Ribonuclease H - selenomethionyl protein phased at 2 A resolution by MAD

The multiple isomorphous replacement method is limited when protein does not bind heavy atoms or when binding induces nonisomorphism between native and derivatized crystals. An alternative method for heavy-atom derivatisation is substitution of methionine by selenomethionine. It offers a general method for introduction of anomalous scatters into cloned proteins. In 1957 Cohen and Cowie discovered that an Escherichia coli strain, which is auxotrophic for methionine, grow in a medium containing selenomethionine [22]. W. Hendrickson and co-workers, thirty years later, show that selenium is a useful anomalous scatterer [23]. They solved the structure of selenobiotyl streptavidin [24] and of selenomethionyl proteins [25], using multiwavelength anomalous dispersion (MAD). Preparation of selenomethionine-containing protein is simply and relatvely easy to perform.

Transformation

The cells producing the selenomethionine-labelled proteins should be auxotrophic for methionine and will be grown in selenomethioninenmedium. The auxotrophic met-cells in most cases can be transformed with the plasmid producing the cloned protein. Esherichia coli strains differ in their tolerance to selenomethionine. The DL41 strain, constructed by LeMaster [26] is widely used as a general host for plasmid transformation. Transformation is carried out by standard procedures [27]

Transduction

Transduction is usually used when a particular Escherichia coli strain need to be preserved. It is easy to introduce a met- mutation by transduction and inactivate a homologous gene on the bacterial chromosome. A new characteristic, such as methionine auxotrophy (met-), is incorporated into the strain genome via bacteriophage (e.g. P1vir). The recipient strain becomes auxotrophic for methionine. Optimally, the inactivated met allele and recipient strain will have two types of antibiotics resistance. The transduced cells can be selected on a medium containing both antibiotics (one for the expression plasmid and other for met auxotrophy). Tranduction is described in detail in Protocol 1 (from reference [28])

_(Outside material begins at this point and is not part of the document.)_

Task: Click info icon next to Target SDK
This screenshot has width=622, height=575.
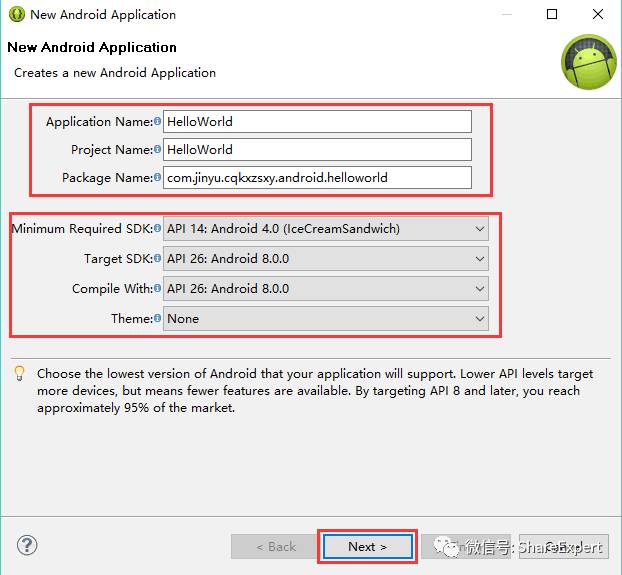Action: click(x=157, y=258)
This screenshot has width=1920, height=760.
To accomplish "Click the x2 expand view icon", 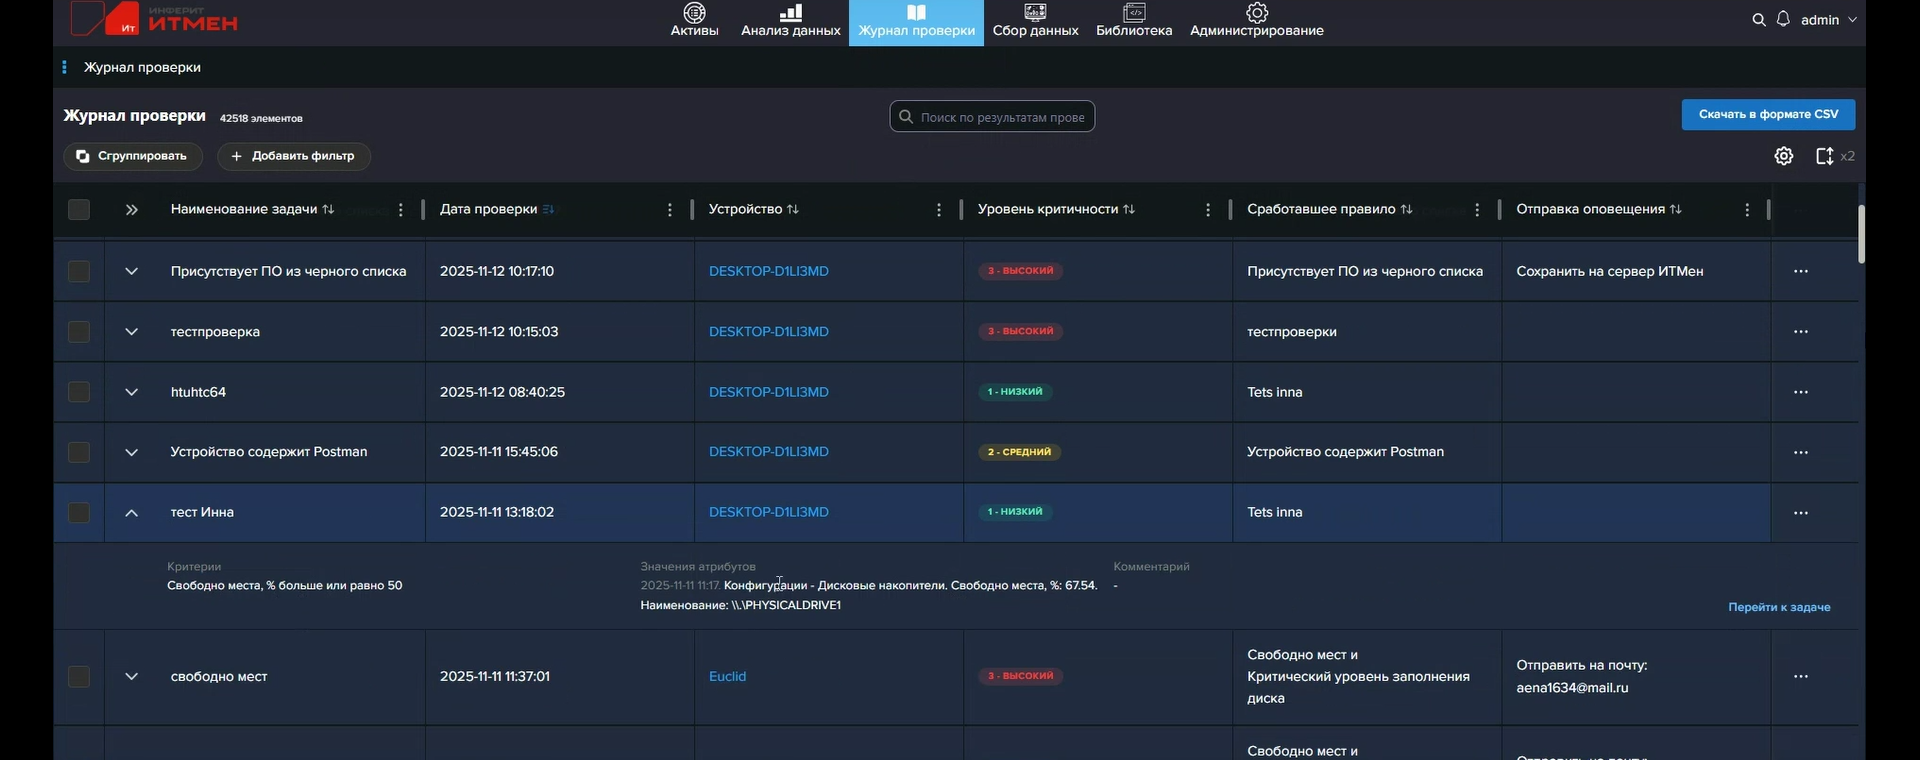I will [x=1825, y=156].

Usually, bacterial cells grow more slowly in selenomethionine medium. The stationary phase is reached at a lower final cell density. Cells grown in selenomethionine tend to stay in stationary phase. and need a small amount of rich medium to get out of stationary phase. A small amout (2-5%v/v) of LB medium in starter culture (or 5 ml culture in rich medium - LB to inoculate starter culture) will provide sufficient methionine to revive the cells from stationary phase. The starter culture (about 100 ml) will be used to inoculate a 10-20 liter fermenter. The final dilution of the initial methionine should be as high as possible, since during fermentation methionine is incorporated in preference to selenomethionine. This amount of rich medium (LB) will be a compromise between a better growth rate and complete methionine substitution. For each particular strain the amount of rich medium in the starter culture and selenomethionine concentration in the fermentation medium should be determined. An example of medium and procedure that could be used for auxotrophic cell growth is described in Protocol 2 (from reference [28])

Inhibition of the methionine biosynthesis pathway is a recently developed technique. It does not require auxotrophic met- strains and is based on the blocking of methionine biosynthesis, by inhibiting aspartokinases in the presence of high concentration of isoleucine, lysine and threonine. The nonauxotrophic strain is growing in medium containing a high concentration of aminoacids known to inhibit methionine biosynthesis and without methionine (replaced by abundance of selenomethionine). This method does not require a new expression vector and is potentialy applicable to any prokaryotic strain. There are some applications of this procedure: UDP-N-acetylenopyruvylglucosamine reductase [29], FKBP-12 [30], 9kDa protein of the signal recognition particle [31]. Example of the methionine pathway inhibition procedure is shown in Protocol 3 (adapted from reference [28]).

Animal cells are naturally auxotrophic for methionine. Therefore eukaryotic cells growing in selenomethionine medium show very good incorporation of the substitute amino acids. The selenomethionyl human chorionic gonadotropin (hCG) was produced using two systems:

• baculovirus system [32] with 92 % substitution rate (measured by amino acid analysis);
• chinese hamster ovary [33]. with about 84%incorporation of selenomethionine (measured as above).

Selenomethionyl protein is much more sensitive to oxidation than natural protein. If selenium atoms are on the surface of the protein molecule they can alter protein solubility and hydrophobicity. Usually it is more hydrophobic and less soluble. These properties require some modifications to the normal purification. To avoid oxidation of selenomethionine all buffers should be degassed. Buffers should include a reducing reagent such as dithiothreitol (DTT) and a chelator such as Ethylene Diamine Tetraacetic Acid (EDTA) to remove traces of metals that could catalyse oxidation.